In the management of our patient, opinions also differed regarding the need for an ICD. To date, no malignant ventricular arrhythmias outside the initial presentation have been detected although the device may well impact on the patient’s quality of life in the long term.

It is generally accepted that nitrates are contraindicated and should not be used to treat ischaemia caused by myocardial bridges, as they may lead to proximal vessel dilatation and flow reversal, further compromising distal vessel perfusion [8]. A small study of 3 patients demonstrated that administration of intravenous nitrates exacerbated systolic compression of bridged segments of coronary arteries during angiography [14]. However, when used in combination with diltiazem and amlodipine, nitrates did not result in worsening of ischaemia on stress testing, or of our patient’s symptoms. Indeed, on this regimen, his stress test was negative for ischaemia and he was asymptomatic. Given he was later diagnosed with vasospasm of the LAD, the nitrates may have been useful in preventing concomitant spasm of the bridged segment.

Another consideration is that patients may undergo repeated stress testing to determine the efficacy of medical therapy—a potentially dangerous and anxiety-inducing procedure. Our patient underwent 3 positive stress tests, each accompanied by ST elevation in the anterior leads thus risking a cardiac arrest before a successful drug combination was found. Clearer guidelines on optimal management would reduce the need for repeat testing, allowing treating teams to select the correct management the first time.
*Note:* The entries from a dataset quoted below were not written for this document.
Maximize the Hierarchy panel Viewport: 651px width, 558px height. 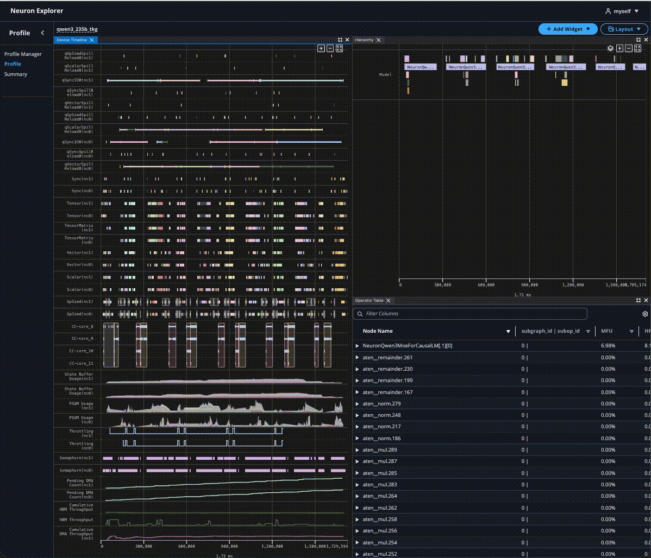(x=638, y=40)
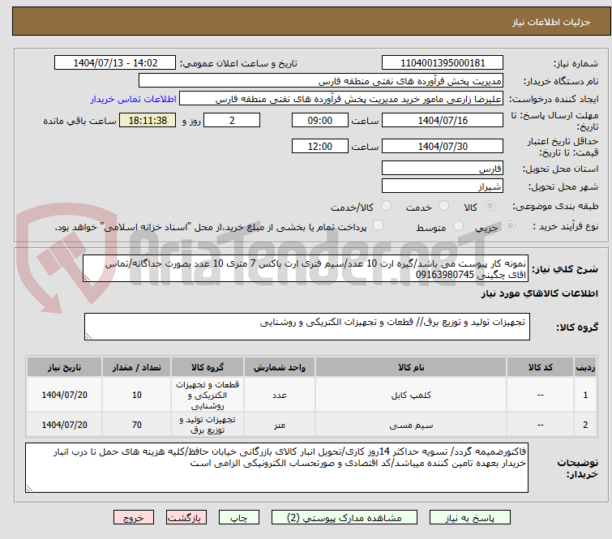Click the استان محل تحویل field showing فارس
Viewport: 612px width, 539px height.
point(442,169)
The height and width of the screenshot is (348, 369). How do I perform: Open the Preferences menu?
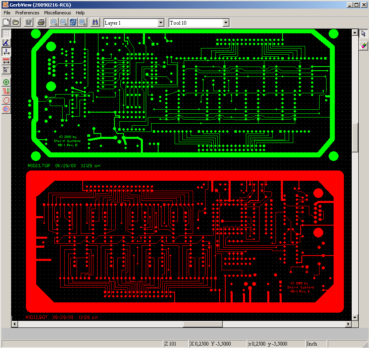point(27,13)
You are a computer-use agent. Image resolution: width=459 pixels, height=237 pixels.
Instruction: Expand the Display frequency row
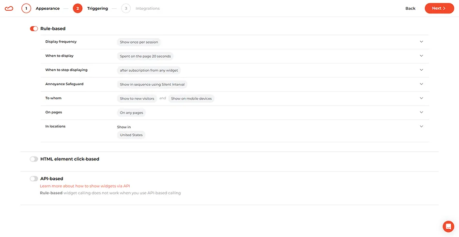tap(421, 42)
Another management strategy that can be overlooked in this group of patients is aggressive coronary artery disease risk factor modification. Given the increased risk of atherosclerosis in the area proximal to the bridge, antiplatelet and statin therapy should be considered as well as optimization of conventional risk factors.

This case highlights the urgent need for trials comparing the efficacy of different medical regimes and surgical interventions to determine which patient will benefit from which treatment strategy. All studies thus far are small, nonrandomised, and focus on the surgical or interventional treatment strategies. We also need to understand the safety of sole medical therapy in patients with a myocardial bridge following a major cardiac event, because the avoidance of surgery and device implantation may be beneficial, if at all possible.

4. Conclusion

We present the case of a patient who suffered VF arrest secondary to a myocardial bridge of the LAD. Various treatment strategies were trialled including medical therapy, surgical unroofing and bypass, and ultimately ICD implantation. Without randomised data, some patients with myocardial bridges are not being trialled on optimal medical therapy prior to undergoing invasive and irreversible interventions.

Informed consent has been sought from the patient, in accordance with COPE guidelines.

Disclosure

This research did not receive any specific grant from funding agencies in the public, commercial, or not-for-profit sectors.

Conflicts of Interest

The authors declare that they have no conflicts of interest.